Generally there are two types of captives in Utah:
- Pure Captives
- Group Captives
The types of Pure Captives are:
- Single Parent (or Pure) Captive:
- A Pure Captive is owned and controlled by one company and insures that company and/or its affiliates.
- Branch Captives:
- A branch captive is an on-shore (US) arm of an off-shore captive. Branch captives are typically used to cover employee benefits under ERISA, which can only be offered by a US insurer and can only write the business that a pure captive may write.
- Special Purpose Captives:
- A special purpose captive is owned or controlled by a parent company and may only insure the risk of its parent.
A Group Captive is an captive insurance company owned and controlled by two or more non-affiliated organizations insured by the captive.
There are several types of group captives available under Utah statutes. Each of these captives is briefly described below:
- Association Captives:
- An association captive is owned by members of a common industry or trade association. This type of captive is designed to insure the risks of that industry among its members. Participation is limited to members of the association.
- Sponsored Captives:
- Sponsored captives are a type of rent-a-captive and are also called Segregated Cell and Protected Cell Captives. These entities allow for assets and liabilities of one captive program to be legally segregated from the assets and liabilities of other captive programs. Sponsored Captives allow for entities to insure their own risks without establishing their own captive structure.
- Industrial Insured Captives:
- An Industrial Insured Captive is one formed to insure the risks produced by a group of industrial entities. An Industrial Insured is an insured that procures the insurance of any risk or risks by use of the services of a full-time employee acting as an insurance manager or buyer and whose aggregate annual premiums for insurance on all risks is at least $25,000 and who has at least 25 full-time employees. Industrial entities may form a group and insure the risks produced by that group through an Industrial Insured Captive.

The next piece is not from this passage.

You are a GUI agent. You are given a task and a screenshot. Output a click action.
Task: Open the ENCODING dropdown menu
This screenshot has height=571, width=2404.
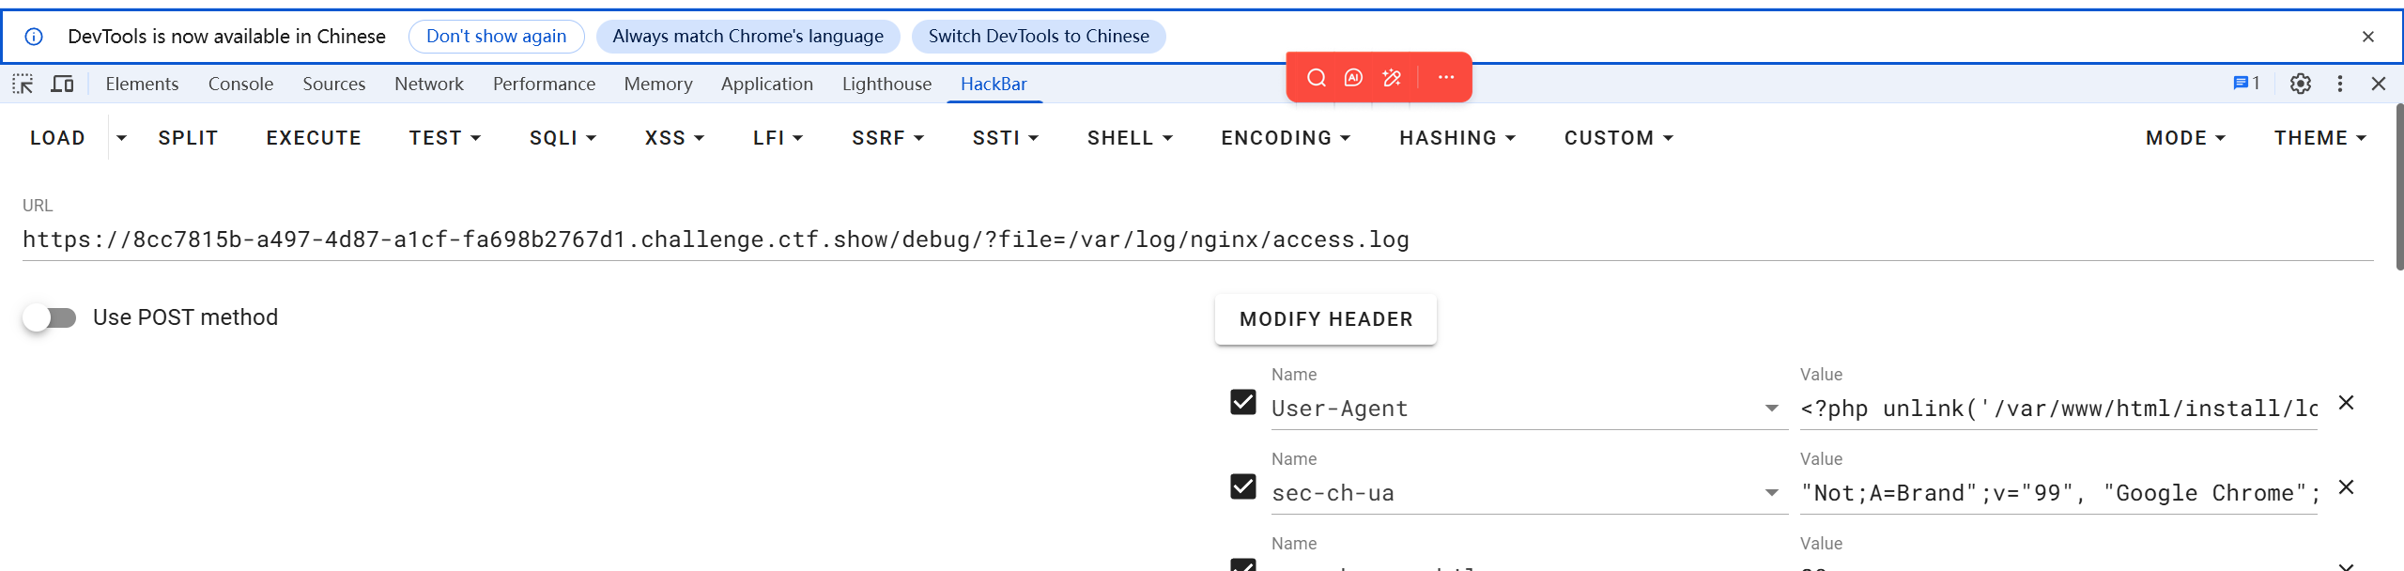coord(1285,138)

Risk Retention Group (RRG)
Risk Retention Group (RRG) A Risk Retention Group is one form or type of captive that is restricted to writing only liability coverage. An RRG may have either state or federal charters. A federal charter allows the RRG to write liability coverage directly in any state where it is registered without having to become licensed carrier in each state or use a fronting company. This can significantly reduce the cost and effort of crossing state boundaries. However, they are restricted to writing liability coverage.